La mission ne semble pas facile. Aurélius doit d’abord enquêter dans le milieu très fermé des gladiateurs. La loi du silence semble régner mais les langues se délient peu à peu. Aurélius constate que Chélidon était aussi craint que jalousé. Le patricien devra également s’introduire dans la sphère du théâtre de mime puisqu’il croisera la route de la belle et mystérieuse Nisa. Pour arriver à mener sa tâche à bien, il pourra compter sur son fidèle affranchi Castor, aussi débrouillard que filou. 

J’avoue tout de suite que l’intrigue du roman n’est pas passionnante. Ce n’est pas, en tout cas, ce qui a retenu mon attention. On s’apercevra d’ailleurs bien vite qu’elle est assez « basique »: les coupables ne resteront pas longtemps impunis. L’intrigue a même plutôt tendance à embrouiller le lecteur. Il faut suivre Aurélius dans son enquête et retenir tous les noms et surnoms des personnages. Pas facile de s’y retrouver!

Ce qui sauve le roman selon moi, c’est avant tout le développement historique fouillé et précis. L’auteur est historienne. Elle maîtrise parfaitement son sujet et cela se voit. J’ai adoré la mise en scène de la vie à Rome sous l’Empire. Certes, j’ai fait du latin pendant très longtemps. J’ai une petite culture romaine et grecque ce qui m’a facilité la tâche. En effet, pas évident pour un néophyte de s’y retrouver dans les noms latins laissés tels quels dans le roman, de comprendre les mœurs et coutumes des romains à l’époque comme le système de la sportula. Bien heureusement, l’auteur a glissé à la fin du roman tout un lexique et « une visite guidée » de la vie à Rome sous l’Empire.

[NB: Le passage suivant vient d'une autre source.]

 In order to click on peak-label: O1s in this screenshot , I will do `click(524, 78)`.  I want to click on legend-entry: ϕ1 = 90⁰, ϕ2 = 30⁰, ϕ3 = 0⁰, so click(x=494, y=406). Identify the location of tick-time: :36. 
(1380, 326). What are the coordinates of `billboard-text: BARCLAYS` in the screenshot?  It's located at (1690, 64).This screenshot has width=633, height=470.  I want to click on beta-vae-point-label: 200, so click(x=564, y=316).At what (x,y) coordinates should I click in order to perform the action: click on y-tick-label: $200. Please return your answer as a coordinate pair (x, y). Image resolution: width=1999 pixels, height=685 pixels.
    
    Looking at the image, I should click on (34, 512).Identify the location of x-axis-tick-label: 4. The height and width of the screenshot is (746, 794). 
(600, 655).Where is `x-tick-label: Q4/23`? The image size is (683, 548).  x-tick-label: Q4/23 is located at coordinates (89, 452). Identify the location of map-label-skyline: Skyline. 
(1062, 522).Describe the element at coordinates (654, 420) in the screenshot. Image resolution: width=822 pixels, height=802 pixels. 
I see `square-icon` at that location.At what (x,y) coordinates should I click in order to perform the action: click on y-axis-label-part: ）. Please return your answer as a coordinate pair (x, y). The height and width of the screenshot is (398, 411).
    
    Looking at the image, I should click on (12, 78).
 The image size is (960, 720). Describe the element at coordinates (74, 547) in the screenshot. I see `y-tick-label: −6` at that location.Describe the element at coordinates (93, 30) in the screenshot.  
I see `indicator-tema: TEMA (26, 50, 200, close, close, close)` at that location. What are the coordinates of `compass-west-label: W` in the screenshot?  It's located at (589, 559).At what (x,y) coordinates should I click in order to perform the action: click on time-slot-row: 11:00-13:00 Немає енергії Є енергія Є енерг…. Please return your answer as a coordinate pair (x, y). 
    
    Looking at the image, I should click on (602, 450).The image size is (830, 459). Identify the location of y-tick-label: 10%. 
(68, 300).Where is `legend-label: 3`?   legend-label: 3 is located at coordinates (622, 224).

Pour ma part, cette lecture a permis de réactiver mes connaissances sur la vie des romains et c’est peut être ce qui m’a le plus plu au fond. J’ai découvert également la vie des gladiateurs côtés coulisses: entraînements, repas, rivalités. Tout est très bien rapporté et détaillé.

Morituri te salutant est donc une lecture que je conseillerais aux lecteurs qui possèdent déjà quelques notions en matière d’histoire de la vie romaine ou à tous ceux qui souhaiteraient se lancer dans une lecture un peu plus « culturelle ». Dans le même registre, j’avais adoré les romans de Cristina Rodriguez qui pour le coup sont plus accessibles et dont les intrigues sont plus intéressantes en termes de rebondissements.

Morituri te salutant m’a au moins fait passer un bon moment et m’a permis une fois de plus de m’enrichir sur le plan culturel.

Au fait, le titre Morituri te salutant signifie en latin « ceux qui vont mourir te saluent » et fait bien sûr référence aux gladiateurs entrant dans l’arène pour saluer l’empereur!